■ ASSIGNMENT
Report only how many lines below include "logo".
***** EXTRACTED MATERIAL
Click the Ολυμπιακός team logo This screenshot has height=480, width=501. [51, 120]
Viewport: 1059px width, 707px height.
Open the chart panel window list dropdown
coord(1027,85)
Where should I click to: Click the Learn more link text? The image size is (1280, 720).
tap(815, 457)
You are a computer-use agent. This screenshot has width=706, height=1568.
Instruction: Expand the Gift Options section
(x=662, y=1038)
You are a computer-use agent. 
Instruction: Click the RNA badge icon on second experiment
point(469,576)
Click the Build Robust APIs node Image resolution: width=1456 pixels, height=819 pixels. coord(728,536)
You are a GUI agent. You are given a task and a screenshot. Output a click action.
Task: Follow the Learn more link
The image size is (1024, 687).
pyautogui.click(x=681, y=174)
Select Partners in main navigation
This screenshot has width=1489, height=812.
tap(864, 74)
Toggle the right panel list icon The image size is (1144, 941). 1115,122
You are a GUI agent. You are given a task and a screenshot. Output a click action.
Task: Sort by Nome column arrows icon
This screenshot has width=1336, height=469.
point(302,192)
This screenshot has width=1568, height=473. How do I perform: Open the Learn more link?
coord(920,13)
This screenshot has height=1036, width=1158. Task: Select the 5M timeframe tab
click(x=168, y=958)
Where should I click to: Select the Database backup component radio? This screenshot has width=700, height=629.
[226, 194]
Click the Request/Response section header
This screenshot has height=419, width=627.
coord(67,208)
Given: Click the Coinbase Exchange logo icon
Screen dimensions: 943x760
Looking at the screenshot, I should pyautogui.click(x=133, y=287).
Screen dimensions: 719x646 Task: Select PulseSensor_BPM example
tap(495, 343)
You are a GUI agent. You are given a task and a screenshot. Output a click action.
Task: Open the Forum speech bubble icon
**********
■ RESPONSE FOR THIS EXERCISE
2